Red Pozole with Pork and Chicken
My dear friend, Jim Dickson came from Schenectady to see me today and I made him pozole rojo. The pozole was delicious and the company even better. My son Rodrigo, my daughter-in-law Victoria and my granddaughter Violeta joined us and we had a great time.
I’ll never forget the day I met Jim in 1982. He had invited Harley Baldwin, who would play a big part in my life (I moved to New York to partner with him in a business that did not work out), for dinner and he took me along. Much to my horror, the main dish was shad roe cooked in cream. Like some people await for the arrival of Dutch pickled herring (another non-favorite) devotees anxiously wait every year for the season of this great delicacy. I had never had it before and have never eaten it again. It was the texture I did not like. It reminded me of the mountain oysters that my mother served at the ranch. But I ate it all and Jim and I became great friends.
Jim Introduced me to Diana Lissauer who would become my best friend and social arbiter. I lost her some 10 years ago just like I lost another favorite, Alex Baker. The links I’ve put up here will take you to my remembrance of him where I wrote both about Harley and Diana.
I make my pozole fairly simple but it does require fresh nixtamal, not canned hominy though I guess you could use it in a pinch but it will definitely not be as good .I always start by cooking the pork and chicken in either pork or chicken stock to give it extra flavor. Once the pork is halfway done, I add the nixtamal and the chicken thighs. Many people prefer breasts but they dry out and don’t have as much flavor. Also, they do not freeze well and pozole is one of the few things I do freeze because it reheats beautifully.
So here is a free-form recipe. 4- quarts chicken or pork stock or a combination of the two, 4 pounds pork butt, preferably with some bones. cut into large chunks. 2 pounds chicken thighs with skin. 1 large onion, skin on, 1 head garlic, unpeeled, 1 teaspoon black peppercorns, 1 tablespoon salt.
Place the pork and stock in a large soup pot, with the onion, garlic, black peppercorns and salt. Bring to a boil over high heat, remove any froth that rises to the top; lower the heat to maintain a low rolling boil and cook, partly covered, for 45 minutes-1 hour, more or less. Add the nixtamal* and the chicken thighs and cook for 20 minutes. Remove the meats as they are done. Remove the fat from the pork and the skin from the chicken and shred. Set aside.
Make a salsa de chile colorado This can be done ahead of time., Once the nixtamal starts to “blossom” add at least 2 cups of sauce and the meats and cook for another 20 minutes or so. That’s it!

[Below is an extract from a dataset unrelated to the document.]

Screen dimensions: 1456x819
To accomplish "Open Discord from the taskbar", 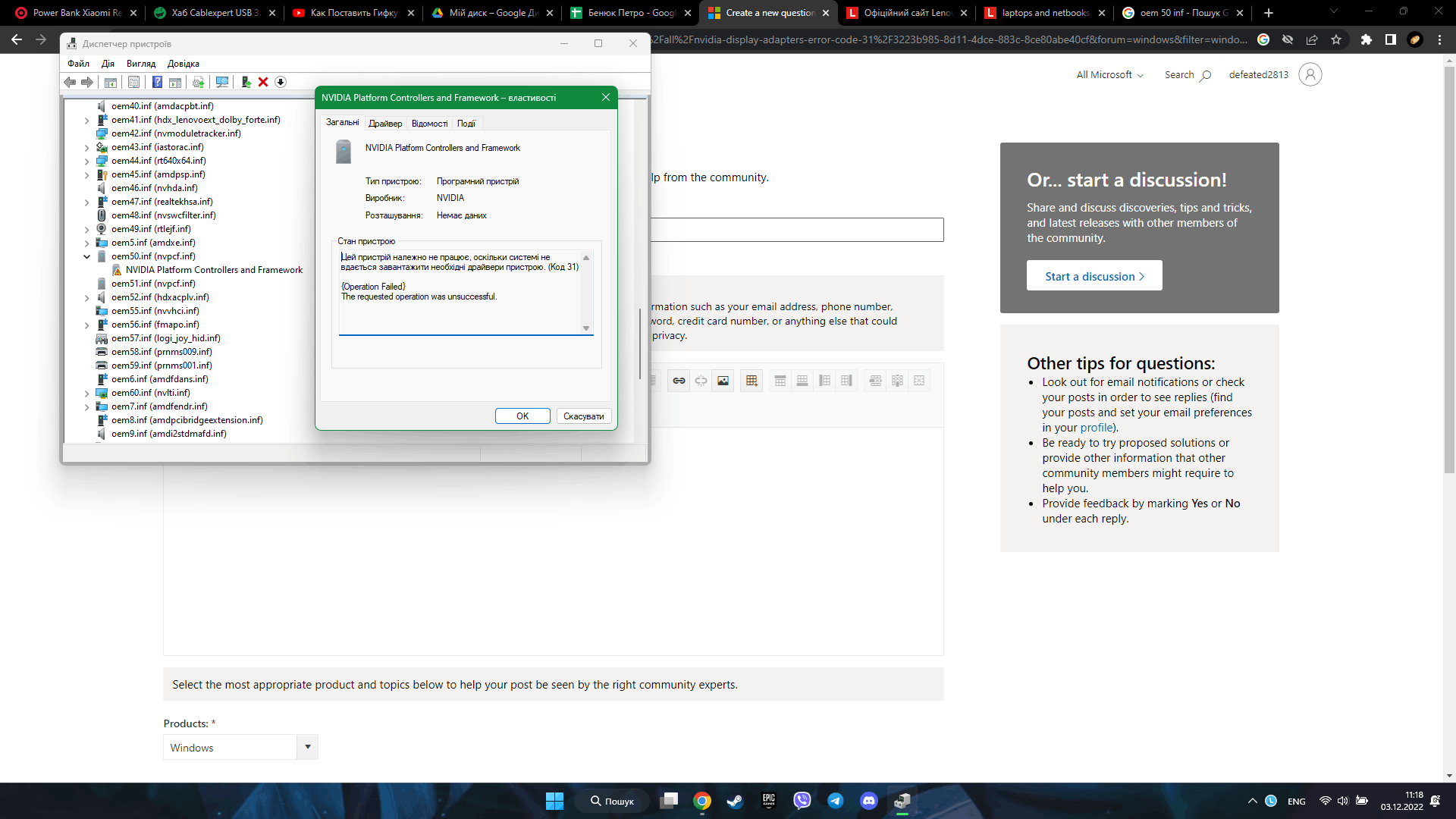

Prepare the garnishes: sliced radishes, avocado, chicharrones, shredded lettuce, lime slices, and Mexican oregano, and some onion. My mother taught me a trick to reduce t he bite of the onion: Place the chopped onion in a medium-mesh sieve and pour boiling water over it. This is called to “desflemar.” Drain well; add the juice of one lime and some crumbled oregano.
See the section on how to make nixtamal that I will put up later.